I keep a 12ft GHP aluminum collapsible ladder in my car as well as a "selfie stick" so I can take pictures in attics and crawlspaces more easily. The selfie stick also helps with getting closer to areas of a home that I may need to photo for damage. It even allows for different perspectives so that I can add some more creative pictures, which is handy when I am doing high-dollar estates.
I start my files in TOTAL on my PC and sync them over to my mobile device. I also keep a blank template in TOTAL for Mobile that will let me create a formatted file on-the-fly. This works well when I get a rush order while I am in the field and can get by right away to see it.
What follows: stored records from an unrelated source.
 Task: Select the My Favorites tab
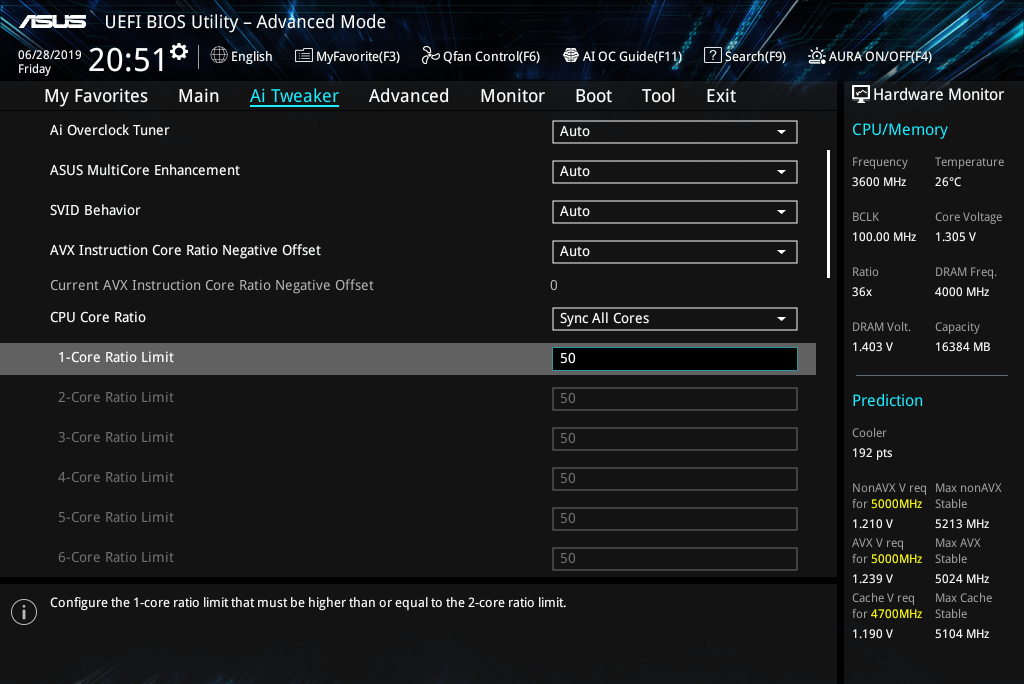tap(96, 96)
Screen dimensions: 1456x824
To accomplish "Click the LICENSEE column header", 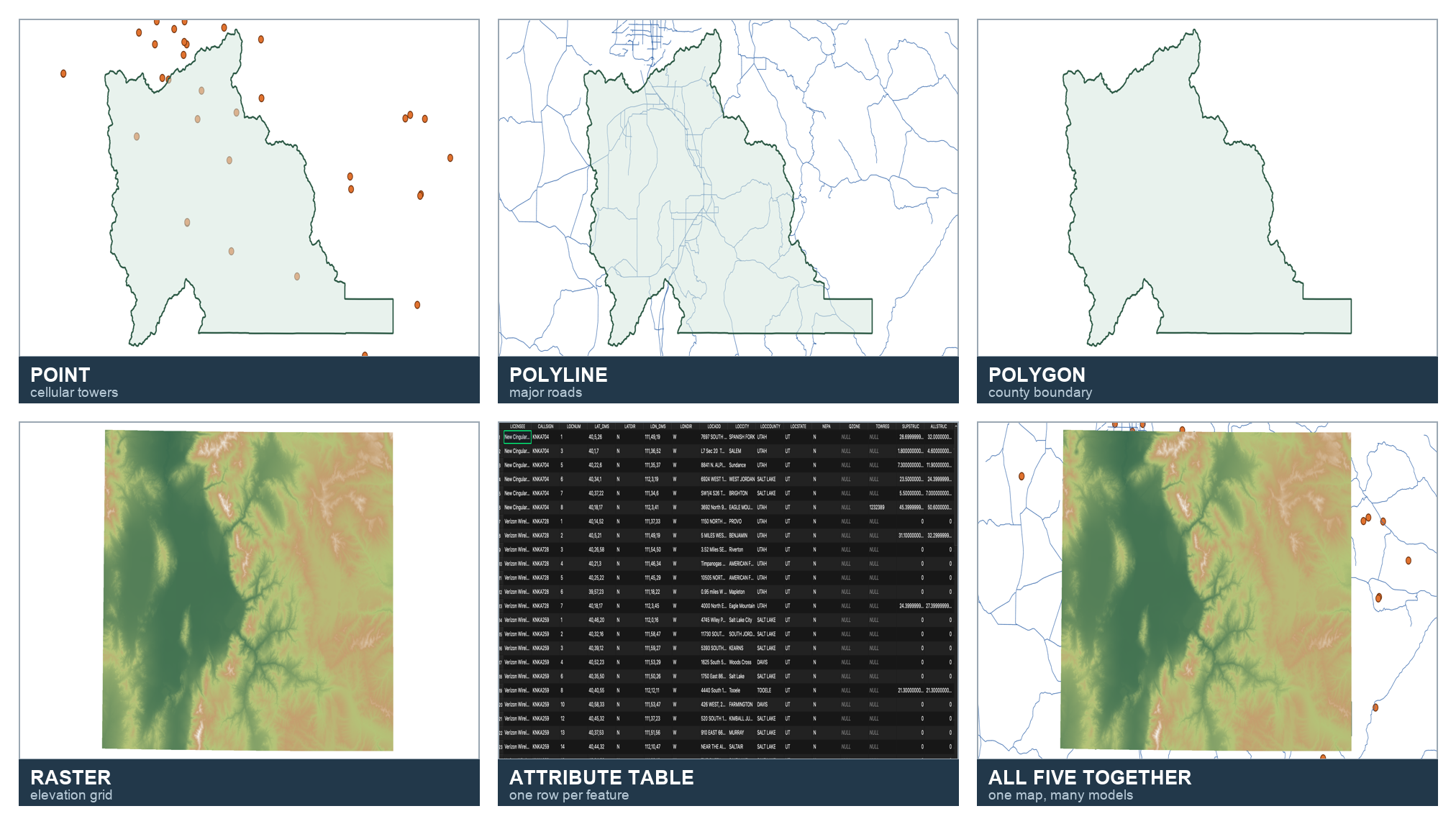I will [517, 426].
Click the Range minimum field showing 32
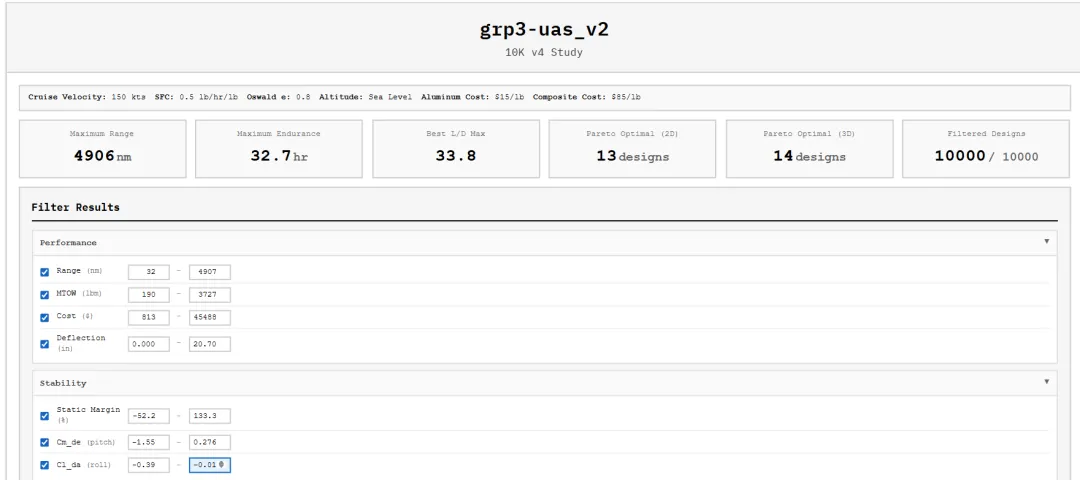 (x=149, y=272)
One of the best things I have ever purchased was the Redpepper case I have for my Galaxy Note 4. It is a waterproof case that allows me to work in the rain with no issues at all. The screen cover prevents there from being any input issues. It is much less expensive than some of the more well known cases.
Summing it up
As I mentioned at the beginning of this post, my process is constantly under review and revisision. For example, I am going to be adding more monitors and a walking desk setup soon after reading Gary Kristenen's "How I Work" post here. Being a runner, it bothers me that I sit so much. I have used tablets in the past and may very well return to one, but I am quite happy with my Note 4. My current laptop is an HP Envy convertible with tons of memory. I am sure I will be looking at upgrading to a Surface Pro for my desktop setup at some point. I travel a lot for teaching and do some projects that require time on the road as well and the Surface seems like a great platform to take on planes and keep in my travel bag.
I think the biggest innovation I possess, and one that I would tell everyone to adapt, is to be willing to continually evolve your workflow. We all get so busy that we forget to allow for change. Many of us see change as something that can devour time, but like anything, you must invest into something to get a return of value. Saving time, working smarter and not harder requires some time, but it pays off.